In un periodo in cui si fa sempre più fatica a capire dove stia andando il mondo, la Russia torna sotto i riflettori con una mossa che ha fatto sollevare più di qualche sopracciglio: l’introduzione operativa di una versione nucleare del missile R-37M. Ok, già così non è proprio una notizia leggera. Ma se aggiungiamo che questo missile può volare a Mach 6 — cioè sei volte la velocità del suono — e arrivare a bersagli anche 400 km più in là, la cosa inizia a suonare piuttosto seria.
Il ritorno strategico delle armi nucleari
Non si tratta di un’arma nuova nuova: è in sviluppo da oltre dieci anni, e la NATO lo chiama “Axehead”. Fino a poco fa, però, era “solo” un missile aria-aria super potente. Adesso, l’idea che possa portare anche una testata nucleare in miniatura ha riaperto il dibattito tra gli esperti. Non è solo un’ipotesi: secondo un recente rapporto dell’Agenzia d’intelligence della Difesa USA, la tecnologia c’è, ed è pronta all’uso.
E la Russia non si limita a migliorare le sue armi: le sta posizionando in Bielorussia, a due passi dal cuore dell’Europa. Nuovi depositi, addestramento alle forze locali, e caccia capaci di trasportare ordigni nucleari. È un segnale forte, che cambia le regole del gioco nella regione baltica. Insomma, non è solo “chiacchiera da analisti”.
Nel frattempo, il rapporto indica che Mosca dispone di circa 1.550 testate strategiche — quelle “ufficiali”, per così dire, secondo il trattato New START — ma ne avrebbe almeno 2.000 tattiche, pronte a essere usate in situazioni più “localizzate”. La buona notizia? L’uso nel conflitto ucraino viene ritenuto improbabile, almeno finché il Cremlino non sentirà il fiato sul collo in modo davvero critico.
Come se non bastasse, il documento americano tira in ballo anche le armi chimiche e biologiche. Nessuna prova recente di utilizzo, per fortuna, ma si parla di una continua espansione delle capacità. In parole povere: la Russia starebbe investendo anche su questo fronte, silenziosamente.

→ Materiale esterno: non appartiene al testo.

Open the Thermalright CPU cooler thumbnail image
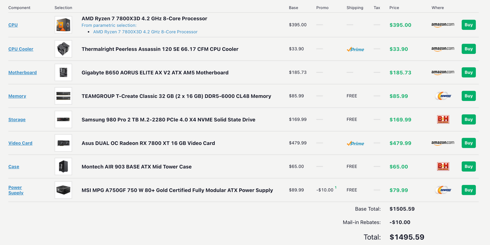 pos(63,49)
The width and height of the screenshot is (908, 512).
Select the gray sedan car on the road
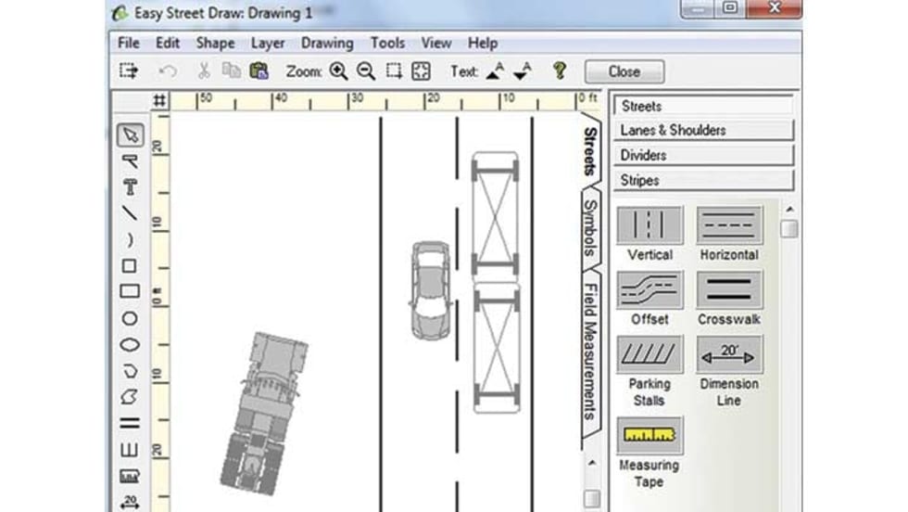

E poi c’è la Cina. Anche Pechino sta ampliando il proprio arsenale nucleare: più di 600 testate già operative, e si prevede che possano superare quota 1.000 entro il 2030. Il loro approccio è diverso: puntano su una “deterrenza flessibile”, cioè essere pronti a tutto, ma senza mostrare i muscoli a ogni occasione.
In definitiva, tra nuove tecnologie, missili iperveloci e testate in movimento, è chiaro che il tema delle armi nucleari sta tornando con forza nella realtà geopolitica. Non è qualcosa da prendere alla leggera, e forse proprio per questo vale la pena parlarne di più, anche con un linguaggio semplice, che non serva solo agli esperti ma a chiunque voglia capire cosa sta accadendo là fuori.